Makale

BAKIŞ AŞISI #9

“1 dakikada” konulu, oyunları kısa süre içerisinde size anlattığımız video serisinden haberdar değilseniz şimdi oldunuz. İlk bölümde sizlere oturdum Skyrim anlattım, anlatmaz olaydım. Murat abi gelip bana Skyrim’i yap dediğinde çok sevinmiştim, sevinmez olaydım.

Murat abi ne yaptığının farkında bile değildi… Oyunu anlatırken, metnini yazarken içimde bir yaratık uyandı. Zaten Bakış Aşısı’nın önceki bölümlerinde Skyrim’i ne kadar özlediğimi belirtmiştim. İşte bu olay tuzu biberi oldu ve Emin adlı şahıs geçtiğimiz hafta sonu kayıplara karıştı.

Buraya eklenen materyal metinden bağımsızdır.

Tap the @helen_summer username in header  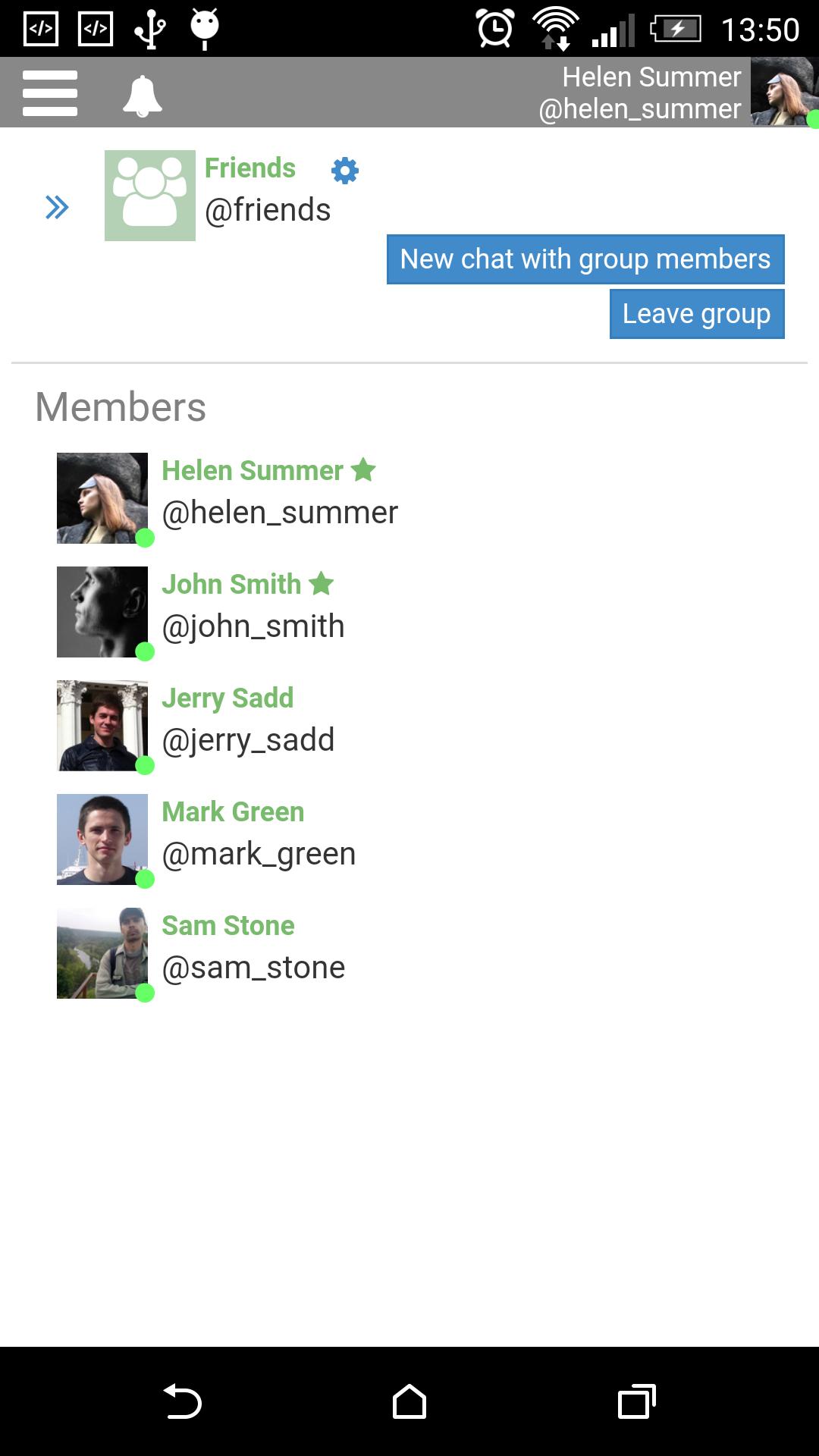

Kafama makarna süzgecini geçirdim, tencereden zırh yaptım ve oklavayla ejderha kovalamaya başladım. Son oyun zamanımın üzerinden bir yılı aşkın bir süre geçmesine rağmen her şey bıraktığım gibiydi. Bir kez daha kuzeyin soğuk rüzgârları beni kendi dünyasına hapsetmeyi başarmıştı.

İyi de ben bu oyundan neden sıkılmıyorum? Onca oyun oynanmayı beklerken neden soluğu yine Skyrim’de almıştım? İşte son birkaç gündür sadece bunun üzerine düşünüyorum. Oyun kaliteli orası bir gerçek, ama içinde benimle ilgili bazı kişisel parçaları da barındırmakta.

Belki de bu, Tamriel’de büyümenin, o dünyanın gerçek bir parçası gibi hissetmemle ilgili. Elder Scrolls serisinden daha iyi bir rol yapma oyunun hala olmamasıyla ilgili de olabilir. Şu bir gerçek: özgür olduğum nadir yerlerden biridir Tamriel toprakları. Bu durum Daggerfall’dan beri değişmedi.

O zamanlar yaşımın da küçük olmasının etkisiyle etrafımda dönüp bitenleri pek bilmiyordum. Gerçek dünyanın bundan farkı nedir sorarım size? Siz bilmeseniz bile bir şeyler sürekli değişiyor. Siz büyürken o da büyüyor, şekilleniyor.

Morrowind zamanı çevremde neler olup bittiği anlamaya, çözümlemeye başlamıştım. Daha önce fısıltılar halinde söylenenlerin, benden saklanılanların ne derece büyük ve korkutucu olduğuna tanık olmuştum. Kayıp tanrı Lorkhan’ın peşinde dünyanın en yüksek noktasına erişmiştim.

Burası Everest değildi, zaten Everest pek de umurumda değildi.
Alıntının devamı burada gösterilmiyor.